◆ **Problem description**: Reproduce exactly the lines below from the one containing "Image resolution: width=764" through the one containing "This screenshot has height=311, width=300.", including both, and nothing else.

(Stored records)
------------------------------------------------------------------------
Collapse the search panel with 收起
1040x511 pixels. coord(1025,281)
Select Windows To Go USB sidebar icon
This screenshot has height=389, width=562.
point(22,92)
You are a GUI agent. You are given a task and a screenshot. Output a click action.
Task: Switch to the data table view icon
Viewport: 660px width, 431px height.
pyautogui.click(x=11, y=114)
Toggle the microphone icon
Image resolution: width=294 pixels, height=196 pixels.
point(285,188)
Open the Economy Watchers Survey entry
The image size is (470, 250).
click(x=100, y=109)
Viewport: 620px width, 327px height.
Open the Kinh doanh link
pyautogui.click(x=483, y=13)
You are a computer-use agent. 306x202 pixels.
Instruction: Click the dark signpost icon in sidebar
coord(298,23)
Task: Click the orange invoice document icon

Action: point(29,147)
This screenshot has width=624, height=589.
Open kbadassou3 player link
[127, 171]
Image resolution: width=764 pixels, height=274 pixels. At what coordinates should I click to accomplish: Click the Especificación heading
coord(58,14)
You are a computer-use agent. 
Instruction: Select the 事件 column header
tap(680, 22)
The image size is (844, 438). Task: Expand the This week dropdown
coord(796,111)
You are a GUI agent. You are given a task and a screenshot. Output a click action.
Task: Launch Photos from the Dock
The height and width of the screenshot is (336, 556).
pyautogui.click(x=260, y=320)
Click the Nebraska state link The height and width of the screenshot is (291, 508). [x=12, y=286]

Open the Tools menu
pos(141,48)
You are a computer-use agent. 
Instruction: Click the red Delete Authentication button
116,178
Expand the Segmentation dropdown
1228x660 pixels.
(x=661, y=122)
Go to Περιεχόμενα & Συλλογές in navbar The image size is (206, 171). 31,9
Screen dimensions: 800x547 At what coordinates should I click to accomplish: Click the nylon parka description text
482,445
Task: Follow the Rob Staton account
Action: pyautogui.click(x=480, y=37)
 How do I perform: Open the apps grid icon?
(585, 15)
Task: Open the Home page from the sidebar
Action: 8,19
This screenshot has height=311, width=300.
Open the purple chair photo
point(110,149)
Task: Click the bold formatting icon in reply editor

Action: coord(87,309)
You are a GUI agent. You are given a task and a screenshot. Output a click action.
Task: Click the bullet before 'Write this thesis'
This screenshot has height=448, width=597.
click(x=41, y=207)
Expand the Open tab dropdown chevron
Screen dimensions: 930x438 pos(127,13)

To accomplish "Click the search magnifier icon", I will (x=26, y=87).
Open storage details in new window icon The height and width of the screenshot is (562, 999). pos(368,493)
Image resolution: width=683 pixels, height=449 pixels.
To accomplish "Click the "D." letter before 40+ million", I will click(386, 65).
------------------------------------------------------------------------
◆ **Response area**:
Image resolution: width=764 pixels, height=274 pixels. At what coordinates should I click to accomplish: Click the Especificación heading
coord(58,14)
You are a computer-use agent. 
Instruction: Select the 事件 column header
tap(680, 22)
The image size is (844, 438). Task: Expand the This week dropdown
coord(796,111)
You are a GUI agent. You are given a task and a screenshot. Output a click action.
Task: Launch Photos from the Dock
The height and width of the screenshot is (336, 556).
pyautogui.click(x=260, y=320)
Click the Nebraska state link The height and width of the screenshot is (291, 508). [x=12, y=286]

Open the Tools menu
pos(141,48)
You are a computer-use agent. 
Instruction: Click the red Delete Authentication button
116,178
Expand the Segmentation dropdown
1228x660 pixels.
(x=661, y=122)
Go to Περιεχόμενα & Συλλογές in navbar The image size is (206, 171). 31,9
Screen dimensions: 800x547 At what coordinates should I click to accomplish: Click the nylon parka description text
482,445
Task: Follow the Rob Staton account
Action: pyautogui.click(x=480, y=37)
 How do I perform: Open the apps grid icon?
(585, 15)
Task: Open the Home page from the sidebar
Action: 8,19
This screenshot has height=311, width=300.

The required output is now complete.